Ok, I say. I have a plan. I’m going to grab her and you push. Ready?!! I am already showered with lake water and I’ve given up any hope of being dry anyway. So the next time she started flying over the canoe, I grabbed her mid-air with both arms and legs in a giant bear hug and yell, “GO GO GO GO!” My friend simultaneously pushes the canoe out and jumps in as fast as humanly possibly. The front of me, of course, is totally soaked from bear hugging a soaking wet dog, but we have made off the shore.

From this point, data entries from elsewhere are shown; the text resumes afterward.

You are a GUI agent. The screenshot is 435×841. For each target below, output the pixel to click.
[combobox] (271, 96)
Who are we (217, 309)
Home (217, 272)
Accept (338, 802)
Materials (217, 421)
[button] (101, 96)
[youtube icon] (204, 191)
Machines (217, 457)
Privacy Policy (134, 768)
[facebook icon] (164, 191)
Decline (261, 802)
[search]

We didn’t get far out before I released the beast from the bear hug and Lizzie started moving around the canoe with the grace of a three-legged hippo, and with absolutely no concern for the balance of the canoe. Talk about a dog with NO sea legs. I have never seen such a clumsy production in my life. As she moves from one side to the other, my friend and I try to shift our weight so we don’t go flipping over. Then, she peers over the edge of the canoe, looking at the murky water. I see the idea pop into her head. Time to play the game again! Before I can stop her, she tumbles over the side of the canoe. I say tumble, because she did not really jump, nothing so graceful. She tumbled. Falling headfirst into the water like a big bag of potatoes before immediately realizing there was no ground to jump back into the canoe on. Oh the horrors! PANIC!!!! MOMMMM HELPPP!!!!!! I’ve already gone after her, reaching over the canoe to grab a hold of my panicking pup, clawing desperately at the side of the canoe. (Yes, she could swim, it just didn’t occur to her at that moment.) How the entire canoe did not flip over at this point, I do not know. I credit that to my friend’s fast thinking. He somehow managed to help haul Lizzie back in and brace the canoe at the same time.

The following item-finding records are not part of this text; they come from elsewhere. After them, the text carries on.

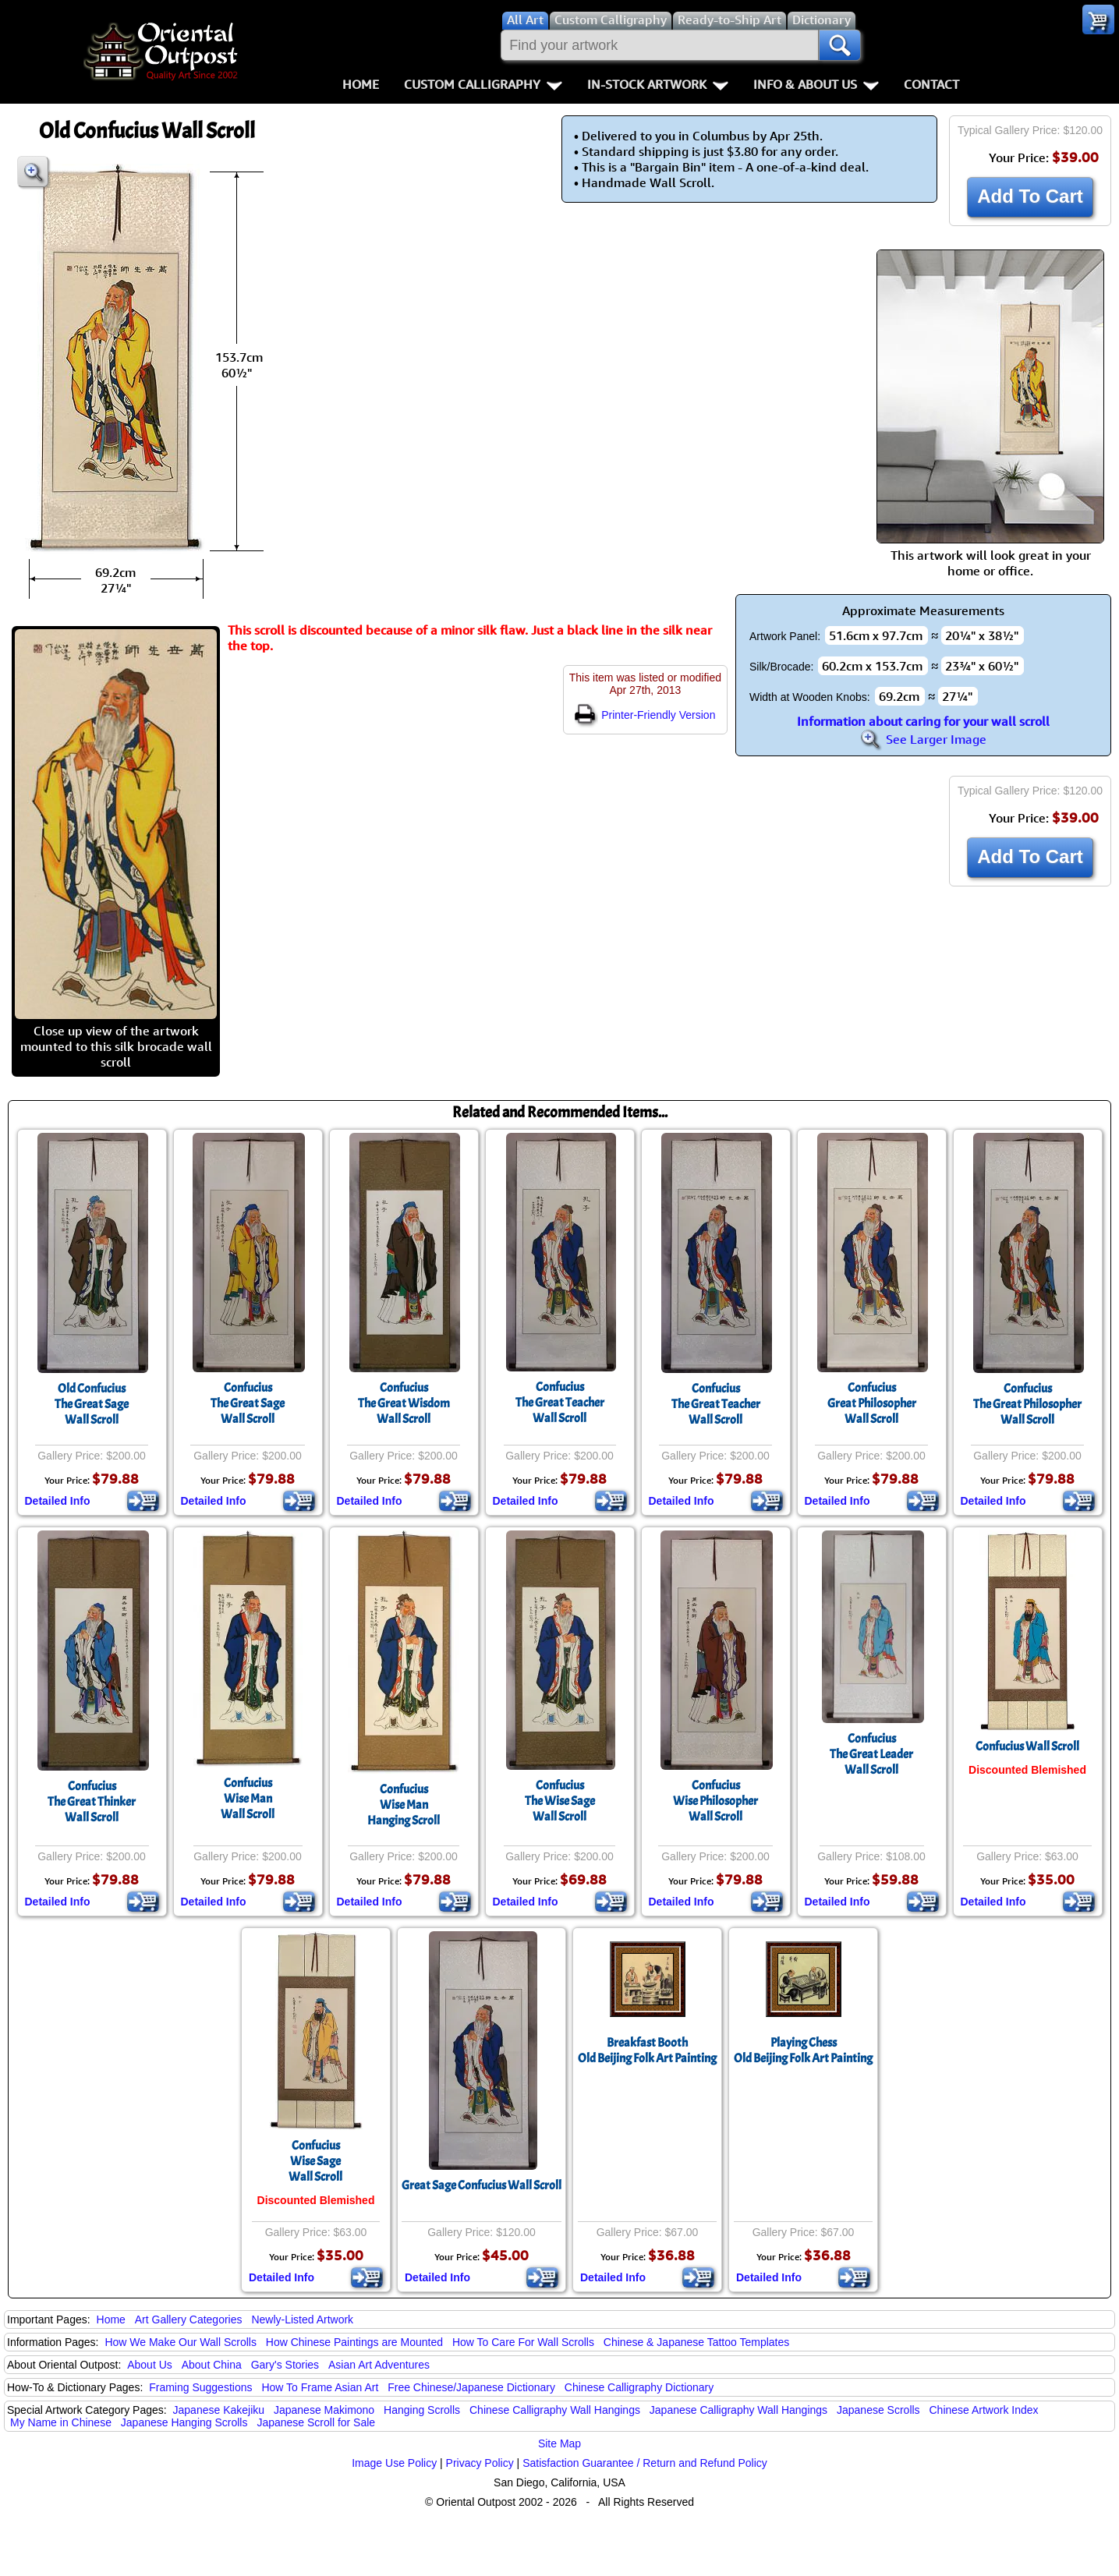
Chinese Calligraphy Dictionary (639, 2387)
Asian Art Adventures (379, 2364)
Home (360, 84)
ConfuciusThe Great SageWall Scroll (248, 1403)
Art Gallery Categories (189, 2319)
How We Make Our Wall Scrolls (180, 2342)
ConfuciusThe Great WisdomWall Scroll (404, 1403)
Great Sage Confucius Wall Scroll (481, 2185)
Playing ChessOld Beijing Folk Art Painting (803, 2050)
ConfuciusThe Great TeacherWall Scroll (559, 1402)
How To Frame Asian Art (319, 2387)
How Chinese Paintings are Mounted (354, 2342)
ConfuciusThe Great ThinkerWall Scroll (92, 1801)
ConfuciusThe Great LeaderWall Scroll (871, 1754)
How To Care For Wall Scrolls (523, 2342)
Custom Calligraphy (483, 84)
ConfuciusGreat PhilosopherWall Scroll (871, 1403)
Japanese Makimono (324, 2410)
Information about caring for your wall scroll (923, 721)
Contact (931, 84)
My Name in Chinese (61, 2422)
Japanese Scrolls (878, 2410)
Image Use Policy (394, 2463)
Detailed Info (57, 1501)
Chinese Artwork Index (984, 2410)
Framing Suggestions (200, 2387)
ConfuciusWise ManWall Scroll (247, 1798)
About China (212, 2364)
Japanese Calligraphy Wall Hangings (738, 2410)
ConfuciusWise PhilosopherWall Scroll (715, 1801)
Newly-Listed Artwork (302, 2319)
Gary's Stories (285, 2364)
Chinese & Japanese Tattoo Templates (696, 2342)
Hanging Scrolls (422, 2410)
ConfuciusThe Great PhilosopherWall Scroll (1027, 1404)
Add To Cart (1030, 196)
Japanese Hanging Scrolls (184, 2422)
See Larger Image (923, 739)
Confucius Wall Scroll (1027, 1746)
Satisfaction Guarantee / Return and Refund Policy (644, 2463)
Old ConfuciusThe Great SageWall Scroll (92, 1404)
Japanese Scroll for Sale (316, 2422)
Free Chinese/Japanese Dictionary (471, 2387)
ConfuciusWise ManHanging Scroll (403, 1805)
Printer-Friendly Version (645, 715)
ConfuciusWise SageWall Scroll (315, 2161)
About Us (149, 2364)
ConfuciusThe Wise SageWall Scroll (560, 1801)
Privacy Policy (480, 2463)
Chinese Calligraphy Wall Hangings (554, 2410)
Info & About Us (816, 84)
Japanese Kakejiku (219, 2410)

Back with her feet on solid something, Lizzie took a moment to stand in canoe like a cat that just jumped out of the bathtub, before shaking off the incident, and all the water that came with it. We’re ok. And as we finally start paddling off, Lizzie backs her wet butt into me and sits down in my lap, the back half at least. Why thank you, I think I still had a dry spot on my shorts.
The rest of the time paddling was at least less eventful, though a constant effort to keep the canoe upright as Lizzie moved about with the utmost clumsiness. She momentarily contemplated running across the lake in pursuit of a crane, but then quickly remembered that she couldn’t walk on water, as previously proven.

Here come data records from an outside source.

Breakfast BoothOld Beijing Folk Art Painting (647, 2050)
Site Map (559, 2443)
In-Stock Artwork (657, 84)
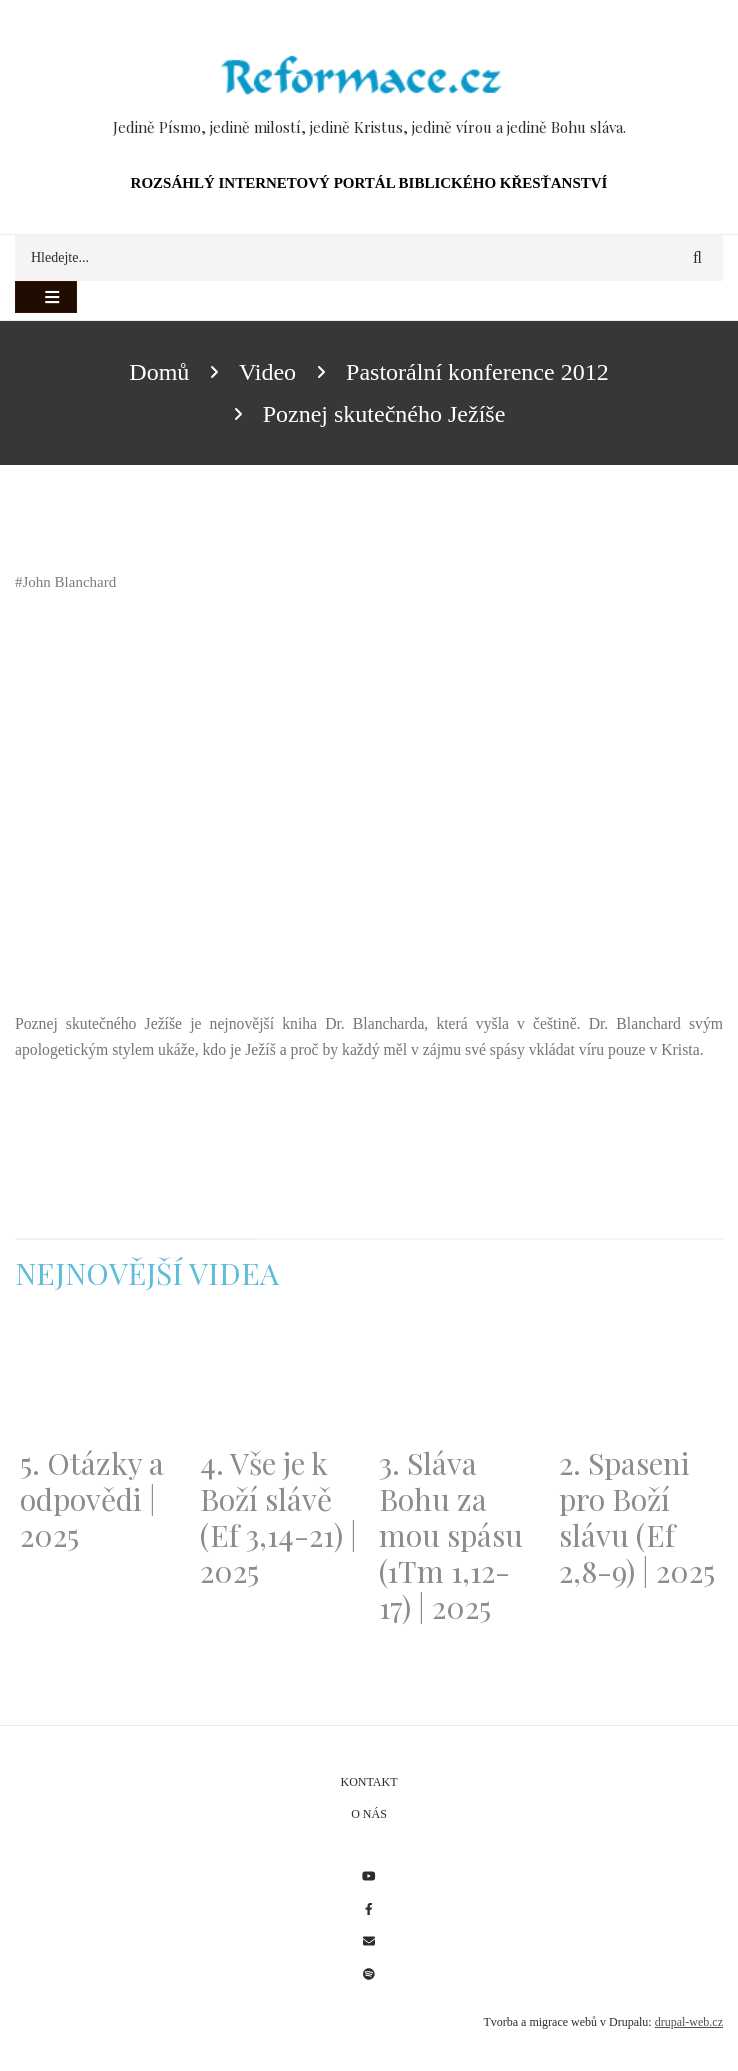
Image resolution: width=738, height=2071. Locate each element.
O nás (369, 1814)
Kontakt (368, 1782)
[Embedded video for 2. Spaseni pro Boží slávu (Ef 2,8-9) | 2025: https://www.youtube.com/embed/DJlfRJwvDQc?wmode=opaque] (639, 1381)
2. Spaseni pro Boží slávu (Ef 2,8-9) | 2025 (637, 1517)
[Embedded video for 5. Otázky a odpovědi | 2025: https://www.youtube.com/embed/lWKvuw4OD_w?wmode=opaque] (100, 1381)
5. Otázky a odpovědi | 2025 (92, 1499)
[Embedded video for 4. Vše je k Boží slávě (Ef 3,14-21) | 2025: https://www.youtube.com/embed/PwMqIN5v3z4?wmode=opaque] (280, 1381)
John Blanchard (70, 582)
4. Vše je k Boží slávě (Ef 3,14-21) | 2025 (278, 1517)
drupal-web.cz (689, 2022)
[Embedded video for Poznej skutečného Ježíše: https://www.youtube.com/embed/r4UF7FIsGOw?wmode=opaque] (240, 801)
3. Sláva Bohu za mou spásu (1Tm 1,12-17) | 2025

I had dried out a bit when we decided to stop at one small area and let Lizzie romp around a bit in the water. And romp she did. With the joy and enthusiasm I hope I someday get to experience myself. She just enjoyed SPLASHING. Not swimming, just splashing. While some may not believe, buy my friend and I do, she then deliberately set out to get me as wet as possible. Leaping through the water up to where I was standing in the water, then shaking and splashing as much water all over me as possible. LAUGHING…I’m telling you….and running off again, returning, and doing it again. I was SOAKED, and covered in red, East Texas mud.
Loading back up on the canoe this time went a little easier. Not because Lizzie decided to cooperate, but because I knew I had to bear hug her mid-flight by this time, and not getting wet was not a concern any more. And off we went, again, with Lizzie’s wet, mud-covered butt sitting in my lap.
I still have those shorts, and they still have the red mud stains from that canoe adventure. I don’t know if I’ll ever get rid of them now. I don’t have any pictures or video from that day, just my memories and a pair of mud-stained shorts.